Christopher Stevens, Daily Mail

“Host Fred Sirieix is doing the hard prime-time yards now, leading from the front, burdened with making a derivative factertainment format work. Our Fred’s main problem is the one at the heart of any contrived reality contest, which is whether anyone at home could give a fig about the outcome. Sirieix tries to square that circle by going for macho hype so enthusiastic that you hope it is flavoured with irony.”
Jack Seale, The Guardian

The Capture, BBC1

“Convoluted is fine in a conspiracy drama (see John le Carré), but convoluted conducted at a breakneck pace is a bit like downing a pint of eels.

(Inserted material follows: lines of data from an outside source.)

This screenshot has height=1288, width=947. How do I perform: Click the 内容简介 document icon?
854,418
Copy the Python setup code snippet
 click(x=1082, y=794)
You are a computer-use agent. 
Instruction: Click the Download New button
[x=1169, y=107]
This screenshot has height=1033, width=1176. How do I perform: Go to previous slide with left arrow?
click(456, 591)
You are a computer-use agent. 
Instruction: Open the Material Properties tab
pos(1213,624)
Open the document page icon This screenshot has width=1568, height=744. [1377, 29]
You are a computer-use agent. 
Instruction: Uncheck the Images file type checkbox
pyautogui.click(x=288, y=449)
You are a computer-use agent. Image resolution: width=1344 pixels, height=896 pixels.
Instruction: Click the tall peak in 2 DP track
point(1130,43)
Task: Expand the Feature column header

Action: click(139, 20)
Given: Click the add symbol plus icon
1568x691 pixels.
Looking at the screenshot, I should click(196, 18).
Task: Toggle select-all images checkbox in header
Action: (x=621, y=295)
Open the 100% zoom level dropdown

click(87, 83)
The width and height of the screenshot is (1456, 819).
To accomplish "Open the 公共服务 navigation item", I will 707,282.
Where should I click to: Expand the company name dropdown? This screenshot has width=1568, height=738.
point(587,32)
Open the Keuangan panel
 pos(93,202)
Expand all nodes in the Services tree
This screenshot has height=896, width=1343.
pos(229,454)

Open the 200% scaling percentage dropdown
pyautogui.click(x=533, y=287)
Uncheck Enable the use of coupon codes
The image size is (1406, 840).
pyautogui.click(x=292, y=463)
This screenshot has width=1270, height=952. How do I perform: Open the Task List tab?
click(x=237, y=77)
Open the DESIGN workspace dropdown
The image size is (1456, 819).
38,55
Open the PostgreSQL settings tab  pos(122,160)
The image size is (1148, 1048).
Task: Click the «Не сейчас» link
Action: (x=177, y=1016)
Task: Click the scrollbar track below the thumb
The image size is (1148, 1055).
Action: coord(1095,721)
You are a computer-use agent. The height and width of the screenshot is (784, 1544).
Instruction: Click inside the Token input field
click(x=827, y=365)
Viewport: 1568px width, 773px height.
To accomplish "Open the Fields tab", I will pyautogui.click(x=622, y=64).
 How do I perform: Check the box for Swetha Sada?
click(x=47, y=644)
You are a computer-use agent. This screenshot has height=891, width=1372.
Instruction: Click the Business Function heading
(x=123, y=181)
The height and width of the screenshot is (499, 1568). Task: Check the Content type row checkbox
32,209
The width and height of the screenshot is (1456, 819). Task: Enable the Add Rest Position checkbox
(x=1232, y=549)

Nonetheless, it says much about Ben Chanan’s writing that his pacey surveillance thriller won’t just have viewers just on board as it heads into its finale, but intrigued by the big questions it poses.”
James Jackson, The Times

“Kudos to writer/director Ben Chanan for so skilfully playing on fears of a globalised secret state. The Capture presents a cold, hostile world where technology records our every movement, and events can be ‘corrected’ into any shape the hidden watchers desire. It also asks how far it’s reasonable to go to fight back, and if doing a little bit of bad might serve a greater good. It’s thought-provoking stuff.”
Adam Sweeting, The i

“The fate of the inept, self-obsessed barristers and their lowlife clients didn’t seem to matter much when the six-part comedy Defending The Guilty started a couple of weeks ago. But after three episodes, a more compelling story has started to take shape. Although some of the incidents do feel too closely cribbed from real life, it is all shaping up to be much better than it originally seemed.”